| WHAT YOU HAVE TO DO |
Search the records for the word "button" and pick out every line that has it.
+++ INFORMATION GIVEN +++
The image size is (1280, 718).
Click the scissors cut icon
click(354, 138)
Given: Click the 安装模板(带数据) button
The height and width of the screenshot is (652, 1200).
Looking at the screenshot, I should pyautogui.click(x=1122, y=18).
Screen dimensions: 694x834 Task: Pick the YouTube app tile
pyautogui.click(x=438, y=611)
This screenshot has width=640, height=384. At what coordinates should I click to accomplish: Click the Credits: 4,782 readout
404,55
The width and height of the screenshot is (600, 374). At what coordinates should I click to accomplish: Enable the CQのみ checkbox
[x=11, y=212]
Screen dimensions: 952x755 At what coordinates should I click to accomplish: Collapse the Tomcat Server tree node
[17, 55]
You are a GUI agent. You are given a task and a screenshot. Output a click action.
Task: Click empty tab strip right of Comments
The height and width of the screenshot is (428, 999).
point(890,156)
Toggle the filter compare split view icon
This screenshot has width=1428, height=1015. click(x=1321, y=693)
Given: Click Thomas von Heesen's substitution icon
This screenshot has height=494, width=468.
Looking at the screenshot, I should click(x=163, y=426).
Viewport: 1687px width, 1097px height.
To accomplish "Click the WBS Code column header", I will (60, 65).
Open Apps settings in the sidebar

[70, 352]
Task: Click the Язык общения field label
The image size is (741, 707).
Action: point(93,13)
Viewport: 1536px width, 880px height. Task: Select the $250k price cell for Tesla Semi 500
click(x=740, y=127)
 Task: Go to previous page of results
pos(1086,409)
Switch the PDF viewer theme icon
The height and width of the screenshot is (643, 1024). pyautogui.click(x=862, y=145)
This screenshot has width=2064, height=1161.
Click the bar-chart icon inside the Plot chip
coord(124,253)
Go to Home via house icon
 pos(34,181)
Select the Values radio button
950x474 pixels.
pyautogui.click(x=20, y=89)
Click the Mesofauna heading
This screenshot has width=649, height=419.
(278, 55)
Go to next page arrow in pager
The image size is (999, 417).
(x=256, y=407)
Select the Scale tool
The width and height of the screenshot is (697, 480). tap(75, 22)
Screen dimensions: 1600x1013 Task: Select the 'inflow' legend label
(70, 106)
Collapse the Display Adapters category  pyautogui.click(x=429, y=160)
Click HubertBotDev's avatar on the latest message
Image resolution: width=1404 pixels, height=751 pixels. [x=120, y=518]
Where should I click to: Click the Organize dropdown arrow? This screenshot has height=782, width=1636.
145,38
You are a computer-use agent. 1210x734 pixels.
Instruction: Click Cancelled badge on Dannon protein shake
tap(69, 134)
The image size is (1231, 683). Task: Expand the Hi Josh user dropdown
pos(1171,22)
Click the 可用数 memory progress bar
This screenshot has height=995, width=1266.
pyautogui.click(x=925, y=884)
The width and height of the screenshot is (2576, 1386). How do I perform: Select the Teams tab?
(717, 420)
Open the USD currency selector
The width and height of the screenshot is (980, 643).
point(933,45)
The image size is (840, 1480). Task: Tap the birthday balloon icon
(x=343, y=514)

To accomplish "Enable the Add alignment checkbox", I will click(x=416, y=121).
+++
| SOLUTION |
Given: Click the 安装模板(带数据) button
Select the Values radio button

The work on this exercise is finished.